Aberaeron looks lovely in the soft light of morning, with the tide high, and the ships bobbing in the marina.
I walk along the sea front. A worker in a fluorescent jacket is picking litter off the beach.
And then I leave the town behind as I follow a path beside the shingle beach, heading for Llanrhystud. The first place I’ll come to is Aberarth and this is just visible ahead, although the view is hazy through a morning mist.
The footpath between Aberaeron and Aberarth is popular with dog walkers. As I near the village, I spot a commotion. A man (in the right on the photograph below) is standing with two dogs. The dogs are barking furiously at something. Not at me, for a change, but at another man ahead (also visible in the photo below). What’s going on?
As I get closer I begin to feel nervous, because I don’t want the dogs to turn their aggressive attention on me. Then I realise what’s happening. The second man has a drone, which he is flying a few yards off the ground. This is why the dogs are barking – at the drone. They don’t like it at all.
With all the growling and howling, I don’t want to linger, and so I walk quickly past the men and don’t stop to snap a photograph of the flying drone. Shame.
Aberarth has a beach and a small stream. The coastal path heads inland through the village, but I check my map and see a public footpath runs down the side of the stream to the shore, and so I follow this route. There is a high bank of sea defences protecting the mouth of the stream. Piled rocks. Riprap.
After a very brief walk by the shore, I regain the official path, which climbs steadily out of the valley and runs along the top of a ridge of cliffs, with the sea below.
It’s obvious this area of the coast is suffering from erosion. In Aberarth I saw groynes (the first I’ve come across for a long time) and riprap. Here there is no such protection and great slabs of land have slipped downwards towards the sea. In places the path is forced to deviate, and its unstable edges are fenced off.
The sun burns away the early morning mist, and I really enjoy this section of the walk. Calm sea, clear sky, mellow bracken. Despite the fine weather, there is nobody around – until I decide to crouch behind a bush for a pee, at which point a male walker suddenly appears round the corner. Embarrassing!
After a couple of miles on high ground, the trail begins to lead downwards. I’m approaching a wide open valley. Ahead is the village of Llansantffraed.
The route is well signposted. But the path has undergone another deviation as a further section of land has crumbled away.
I cross over a stream. The landscape suddenly changes. Now I’m walking along the edge of fields, along a clearly defined path through dried grasses and scrub, beside the shingle beach. This reminds me of Norfolk. Flat, low-lying land.
I stop for a rest, sitting on some rocks on the beach, and notice bright, pure-white pebbles – quartz, I think – among the grey stones.
At Llansantffraed they are making valiant efforts to hold back the sea. A wall of thick poles has been erected, but the sea has smashed through and the low cliff behind is crumbled and worn. At intervals along the pebbly beach are wooden staircases, constructed to be extensible as the low cliff erodes.
The place has a sad air. It reminds me of poor, doomed Happisburg in Norfolk.
Between the valiant wooden trunks, as if to demonstrate the uselessness of this barricade, the sea has smashed giant pebbles – some wedged so firmly they seem to be part of the defensive structure.
The path leaves the beach and I walk through Llansantffraed village (which, confusingly, is also called Llanon, according to a sign). It seems to consist mainly of bungalows.

==================================================

INSTRUCTIONS
1. In the coast walk account, what other name for Llansantffraed village appears on a sign?
2. Pick up the coast walk account after its final sentence and carry the narrative on.
The rows further down have nothing to do with the coast walk account.

RECORD EXTRACTS
==================================================

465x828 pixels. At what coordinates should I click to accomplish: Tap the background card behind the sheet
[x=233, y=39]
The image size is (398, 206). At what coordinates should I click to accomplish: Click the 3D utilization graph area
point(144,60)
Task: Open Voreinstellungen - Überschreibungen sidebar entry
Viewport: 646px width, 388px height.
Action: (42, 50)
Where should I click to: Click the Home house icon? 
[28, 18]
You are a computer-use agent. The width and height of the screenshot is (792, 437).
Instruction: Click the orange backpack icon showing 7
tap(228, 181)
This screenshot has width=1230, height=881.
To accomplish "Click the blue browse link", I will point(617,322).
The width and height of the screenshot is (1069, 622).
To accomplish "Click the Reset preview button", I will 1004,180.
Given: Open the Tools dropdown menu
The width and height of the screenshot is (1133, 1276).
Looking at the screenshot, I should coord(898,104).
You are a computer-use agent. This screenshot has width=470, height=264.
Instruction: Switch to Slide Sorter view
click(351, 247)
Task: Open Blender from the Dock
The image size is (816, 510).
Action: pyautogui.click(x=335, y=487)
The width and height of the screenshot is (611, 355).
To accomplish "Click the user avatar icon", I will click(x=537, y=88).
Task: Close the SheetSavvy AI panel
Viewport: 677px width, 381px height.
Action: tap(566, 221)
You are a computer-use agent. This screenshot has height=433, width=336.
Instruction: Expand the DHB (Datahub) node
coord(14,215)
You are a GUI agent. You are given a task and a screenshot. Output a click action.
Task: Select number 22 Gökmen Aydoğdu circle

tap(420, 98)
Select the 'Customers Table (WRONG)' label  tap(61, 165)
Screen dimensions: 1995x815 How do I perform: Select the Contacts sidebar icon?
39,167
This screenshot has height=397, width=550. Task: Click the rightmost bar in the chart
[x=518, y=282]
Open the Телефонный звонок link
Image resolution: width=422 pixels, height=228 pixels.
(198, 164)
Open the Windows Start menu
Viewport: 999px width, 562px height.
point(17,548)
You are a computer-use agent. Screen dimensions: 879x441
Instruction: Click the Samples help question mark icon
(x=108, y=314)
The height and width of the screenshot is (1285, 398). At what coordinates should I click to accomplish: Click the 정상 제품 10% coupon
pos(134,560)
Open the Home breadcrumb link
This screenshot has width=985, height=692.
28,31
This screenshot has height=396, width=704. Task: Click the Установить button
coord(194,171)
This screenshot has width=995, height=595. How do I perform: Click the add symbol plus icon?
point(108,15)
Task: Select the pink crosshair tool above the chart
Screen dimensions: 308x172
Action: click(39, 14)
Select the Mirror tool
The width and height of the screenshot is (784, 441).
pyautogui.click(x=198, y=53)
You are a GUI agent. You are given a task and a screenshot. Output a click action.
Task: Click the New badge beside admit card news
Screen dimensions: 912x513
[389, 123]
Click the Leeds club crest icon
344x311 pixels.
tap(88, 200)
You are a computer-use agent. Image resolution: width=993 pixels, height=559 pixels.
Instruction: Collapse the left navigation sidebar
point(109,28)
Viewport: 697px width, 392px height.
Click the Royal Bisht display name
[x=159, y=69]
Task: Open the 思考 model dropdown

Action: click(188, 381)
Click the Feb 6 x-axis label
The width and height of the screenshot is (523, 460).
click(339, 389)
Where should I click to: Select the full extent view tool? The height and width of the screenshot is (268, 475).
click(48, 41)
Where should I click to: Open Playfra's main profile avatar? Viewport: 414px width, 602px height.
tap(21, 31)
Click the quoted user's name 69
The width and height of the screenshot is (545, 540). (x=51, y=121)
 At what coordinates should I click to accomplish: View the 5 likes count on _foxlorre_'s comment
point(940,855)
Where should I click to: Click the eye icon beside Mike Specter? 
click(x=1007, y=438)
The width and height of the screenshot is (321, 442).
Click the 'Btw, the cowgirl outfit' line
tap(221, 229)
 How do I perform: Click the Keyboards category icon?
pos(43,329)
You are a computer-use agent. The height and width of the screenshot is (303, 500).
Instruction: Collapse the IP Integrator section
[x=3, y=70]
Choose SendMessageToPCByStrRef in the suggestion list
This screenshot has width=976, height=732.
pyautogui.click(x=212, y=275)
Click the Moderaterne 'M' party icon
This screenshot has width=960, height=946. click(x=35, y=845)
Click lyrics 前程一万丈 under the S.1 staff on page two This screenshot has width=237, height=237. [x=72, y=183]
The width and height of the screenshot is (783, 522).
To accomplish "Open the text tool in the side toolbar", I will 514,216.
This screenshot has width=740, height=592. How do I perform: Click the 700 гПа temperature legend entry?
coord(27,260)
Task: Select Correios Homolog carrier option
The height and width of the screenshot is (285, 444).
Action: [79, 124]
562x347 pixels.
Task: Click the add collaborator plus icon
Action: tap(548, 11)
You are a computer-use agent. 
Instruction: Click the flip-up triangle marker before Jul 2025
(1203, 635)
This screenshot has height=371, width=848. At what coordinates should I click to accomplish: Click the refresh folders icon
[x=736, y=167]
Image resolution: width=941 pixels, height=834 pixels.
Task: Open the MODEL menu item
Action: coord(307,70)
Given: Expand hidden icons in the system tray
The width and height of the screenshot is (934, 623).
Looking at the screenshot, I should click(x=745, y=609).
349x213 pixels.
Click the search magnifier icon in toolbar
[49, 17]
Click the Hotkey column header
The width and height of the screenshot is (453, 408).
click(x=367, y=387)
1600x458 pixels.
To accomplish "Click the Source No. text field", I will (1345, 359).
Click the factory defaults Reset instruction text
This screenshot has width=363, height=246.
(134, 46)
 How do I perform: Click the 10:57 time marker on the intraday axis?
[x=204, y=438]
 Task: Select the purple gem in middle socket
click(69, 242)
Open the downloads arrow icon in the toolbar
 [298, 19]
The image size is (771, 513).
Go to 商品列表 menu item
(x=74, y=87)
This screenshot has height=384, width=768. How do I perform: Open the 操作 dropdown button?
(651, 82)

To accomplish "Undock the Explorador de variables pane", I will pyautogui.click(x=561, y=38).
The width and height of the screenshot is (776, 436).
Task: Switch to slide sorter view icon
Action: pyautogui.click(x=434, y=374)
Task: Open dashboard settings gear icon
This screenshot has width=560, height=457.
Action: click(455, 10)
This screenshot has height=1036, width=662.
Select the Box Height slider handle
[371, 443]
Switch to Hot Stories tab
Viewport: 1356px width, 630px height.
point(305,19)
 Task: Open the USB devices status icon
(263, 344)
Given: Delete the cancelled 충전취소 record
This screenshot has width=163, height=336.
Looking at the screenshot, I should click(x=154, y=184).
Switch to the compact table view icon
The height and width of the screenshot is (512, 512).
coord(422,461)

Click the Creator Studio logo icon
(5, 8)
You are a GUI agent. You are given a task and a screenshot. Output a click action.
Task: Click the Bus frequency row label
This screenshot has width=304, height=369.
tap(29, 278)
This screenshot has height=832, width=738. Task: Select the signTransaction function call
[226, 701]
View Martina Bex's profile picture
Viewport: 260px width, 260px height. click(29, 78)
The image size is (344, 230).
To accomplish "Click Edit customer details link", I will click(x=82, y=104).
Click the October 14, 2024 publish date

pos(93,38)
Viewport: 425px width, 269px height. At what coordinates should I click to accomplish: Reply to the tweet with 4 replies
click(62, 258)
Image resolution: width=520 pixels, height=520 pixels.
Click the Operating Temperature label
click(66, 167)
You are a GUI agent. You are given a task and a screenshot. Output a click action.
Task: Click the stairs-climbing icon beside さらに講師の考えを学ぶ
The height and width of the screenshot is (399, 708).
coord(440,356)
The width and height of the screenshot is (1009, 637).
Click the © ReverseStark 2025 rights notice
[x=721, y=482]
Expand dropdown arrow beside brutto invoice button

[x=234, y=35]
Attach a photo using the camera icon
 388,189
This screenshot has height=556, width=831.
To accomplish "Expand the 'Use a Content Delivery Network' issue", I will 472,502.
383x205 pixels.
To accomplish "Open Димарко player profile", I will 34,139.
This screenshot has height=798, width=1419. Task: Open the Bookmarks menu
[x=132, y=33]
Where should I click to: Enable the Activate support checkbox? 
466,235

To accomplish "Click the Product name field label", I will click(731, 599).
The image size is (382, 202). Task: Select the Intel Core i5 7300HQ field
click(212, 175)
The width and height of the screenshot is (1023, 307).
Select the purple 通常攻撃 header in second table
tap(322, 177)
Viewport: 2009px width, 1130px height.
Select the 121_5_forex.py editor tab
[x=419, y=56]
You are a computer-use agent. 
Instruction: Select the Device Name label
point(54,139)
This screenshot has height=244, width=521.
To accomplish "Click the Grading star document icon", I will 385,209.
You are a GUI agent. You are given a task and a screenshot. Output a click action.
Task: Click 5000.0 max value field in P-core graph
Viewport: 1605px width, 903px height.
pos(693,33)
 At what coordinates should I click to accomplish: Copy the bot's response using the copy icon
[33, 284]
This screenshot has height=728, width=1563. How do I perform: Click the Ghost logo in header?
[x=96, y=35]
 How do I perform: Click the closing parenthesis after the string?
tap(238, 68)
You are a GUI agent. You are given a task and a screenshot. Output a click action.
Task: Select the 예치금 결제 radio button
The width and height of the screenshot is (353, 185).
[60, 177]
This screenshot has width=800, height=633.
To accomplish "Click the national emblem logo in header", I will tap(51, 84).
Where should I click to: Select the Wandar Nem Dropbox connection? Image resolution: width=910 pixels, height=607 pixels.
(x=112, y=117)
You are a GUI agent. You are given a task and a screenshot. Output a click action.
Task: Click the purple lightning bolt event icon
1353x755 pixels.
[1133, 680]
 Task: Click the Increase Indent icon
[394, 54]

==================================================

IN RESPONSE
1. Llanon.

2.
Maybe it’s a pleasant place to retire. But, given the erosion problems, perhaps it’s not a place to make a long-lasting real estate investment.
Somebody has donated land to the community, although the plot is horribly overgrown with brambles and nettles.
‘This slang was donated to the community of Llansantffraed by Miss Margot James in the year 2000 in memory of her parents, grandparents and aunt namely the old Roseland family.’
I am struck by the old-fashioned wording. It seems more in tune with early 1900s, rather than the year 2000.
And that’s a strange word to use: slang.
[Later I look up the meaning of ‘slang’ in my Collins and in my Oxford Concise dictionary and can only find a definition for slang language. But a quick Google search brings up The Etymological Dictionary of the English Language by Walter Skeat, which cites a possible meaning for slang as being ‘a narrow strip of wasteland by the roadside’. This must be the meaning intended in the sign.]
The coast path goes past the church and I can’t resist a photograph of the graveyard. Some of the headstones are very impressive.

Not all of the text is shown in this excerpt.